Exploring Patterns Behind Sports
Chang Liu, Chengcheng Ma, XuanQi Zhou
TL;DR
The paper tackles Olympic medal prediction by proposing a hybrid ARIMA-$\text{LSTM}$ framework that leverages embedding and PCA for rich feature representations and efficient computation. It combines linear ARIMA components with a nonlinear LSTM to capture both trends and complex dependencies, and enhances interval prediction via KNN in a learned embedding space. Beyond forecasting, it analyzes the Great Coach Effect with runs tests and contingency analyses, and introduces investment-index metrics to guide coaching strategies, supplemented by SHAP-based attribution for traditional advantages. The results show accurate medal predictions and meaningful insights for national committees, including influential sports, host effects, gender dynamics, and strategic coaching investments, underscoring the value of integrating traditional statistics with deep learning for sports forecasting and policy guidance.
Abstract
This paper presents a comprehensive framework for time series prediction using a hybrid model that combines ARIMA and LSTM. The model incorporates feature engineering techniques, including embedding and PCA, to transform raw data into a lower-dimensional representation while retaining key information.

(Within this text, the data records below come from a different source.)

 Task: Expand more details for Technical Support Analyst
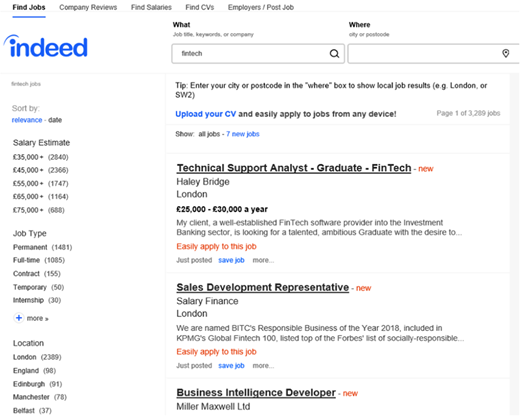tap(263, 260)
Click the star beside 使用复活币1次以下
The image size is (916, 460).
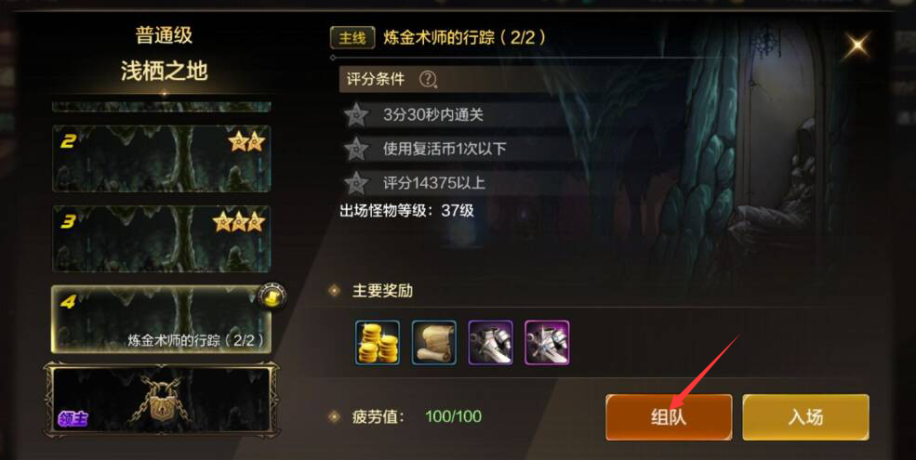click(356, 149)
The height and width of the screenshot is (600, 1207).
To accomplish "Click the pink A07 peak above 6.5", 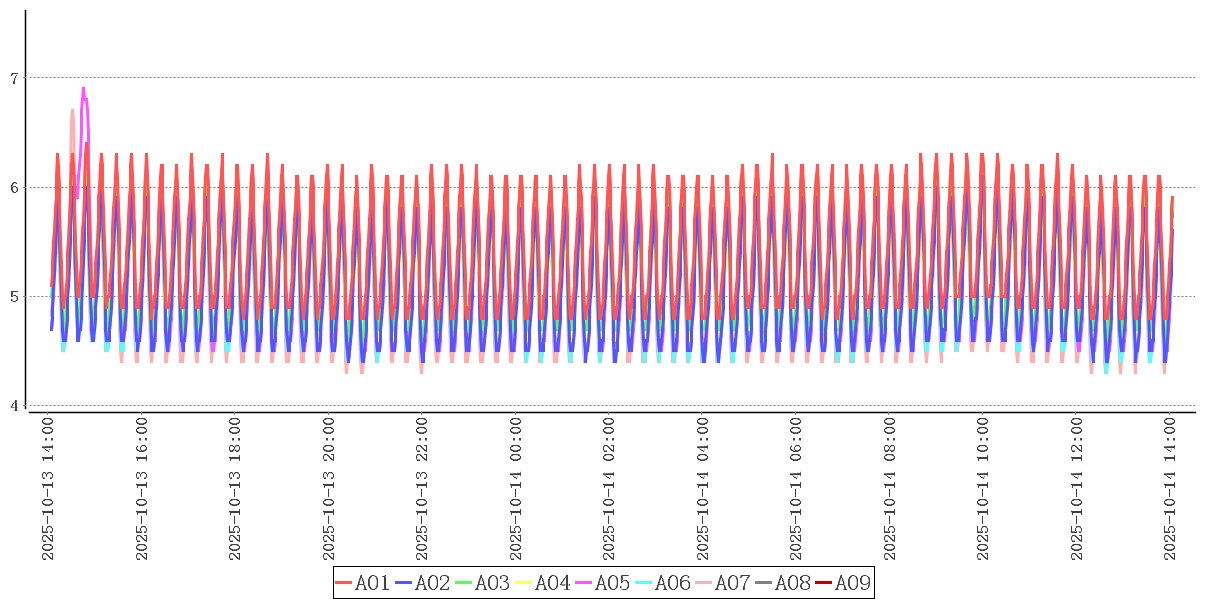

The embedding technique is used to convert categorical data into continuous vectors, facilitating the capture of complex relationships. PCA is applied to reduce dimensionality and extract principal components, enhancing model performance and computational efficiency. To handle both linear and nonlinear patterns in the data, the ARIMA model captures linear trends, while the LSTM model models complex nonlinear dependencies. The hybrid model is trained on historical data and achieves high accuracy, as demonstrated by low RMSE and MAE scores. Additionally, the paper employs the run test to assess the randomness of sequences, providing insights into the underlying patterns. Ablation studies are conducted to validate the roles of different components in the model, demonstrating the significance of each module. The paper also utilizes the SHAP method to quantify the impact of traditional advantages on the predicted results, offering a detailed understanding of feature importance. The KNN method is used to determine the optimal prediction interval, further enhancing the model's accuracy. The results highlight the effectiveness of combining traditional statistical methods with modern deep learning techniques for robust time series forecasting in Sports.